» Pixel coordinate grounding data
##############################

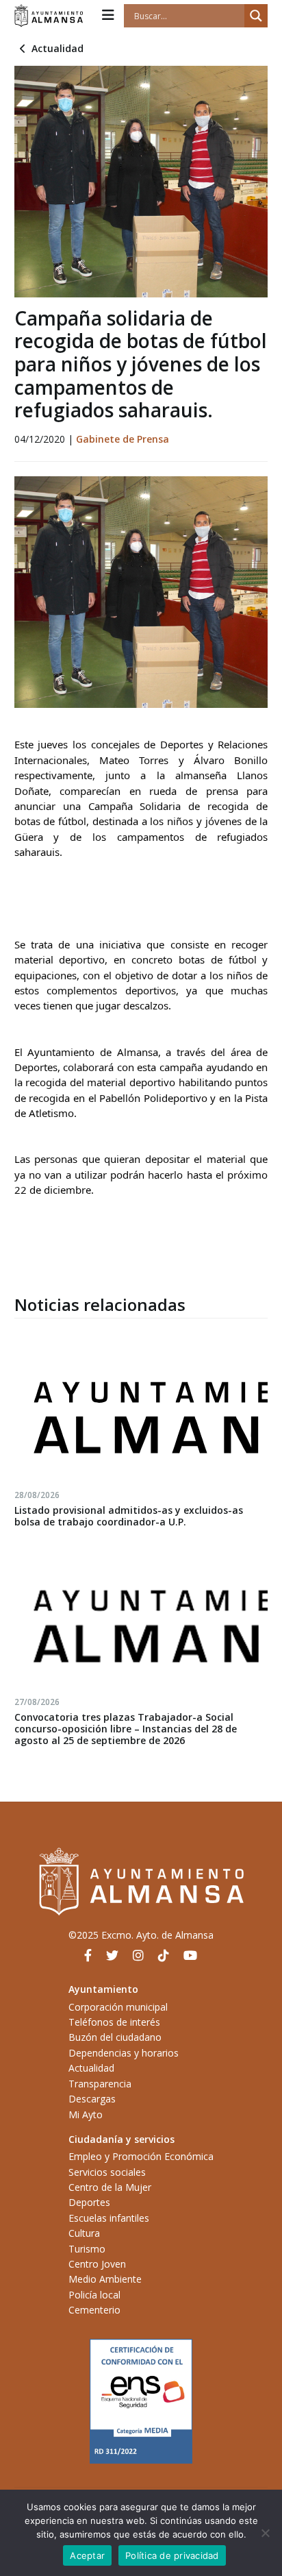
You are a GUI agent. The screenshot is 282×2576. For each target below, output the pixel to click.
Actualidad (57, 48)
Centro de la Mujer (109, 2187)
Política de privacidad (172, 2555)
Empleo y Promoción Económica (141, 2156)
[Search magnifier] (256, 15)
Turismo (86, 2248)
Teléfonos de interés (114, 2021)
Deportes (89, 2202)
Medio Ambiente (105, 2278)
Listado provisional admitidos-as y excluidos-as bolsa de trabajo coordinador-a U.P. (128, 1516)
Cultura (84, 2233)
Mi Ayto (85, 2114)
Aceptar (87, 2555)
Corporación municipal (118, 2006)
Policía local (94, 2294)
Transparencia (99, 2083)
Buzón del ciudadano (115, 2037)
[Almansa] (48, 15)
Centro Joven (97, 2263)
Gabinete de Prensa (122, 438)
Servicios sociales (107, 2172)
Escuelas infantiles (108, 2217)
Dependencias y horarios (123, 2052)
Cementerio (94, 2309)
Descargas (92, 2098)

##############################

» What the task asks
Print exactly, and only, the lines from the line containing "Deportes (89, 2202)" through the final line of the records, both included.

» Exercise solution
Deportes (89, 2202)
Medio Ambiente (105, 2278)
Listado provisional admitidos-as y excluidos-as bolsa de trabajo coordinador-a U.P. (128, 1516)
Cultura (84, 2233)
Mi Ayto (85, 2114)
Aceptar (87, 2555)
Corporación municipal (118, 2006)
Policía local (94, 2294)
Transparencia (99, 2083)
Buzón del ciudadano (115, 2037)
[Almansa] (48, 15)
Centro Joven (97, 2263)
Gabinete de Prensa (122, 438)
Servicios sociales (107, 2172)
Escuelas infantiles (108, 2217)
Dependencias y horarios (123, 2052)
Cementerio (94, 2309)
Descargas (92, 2098)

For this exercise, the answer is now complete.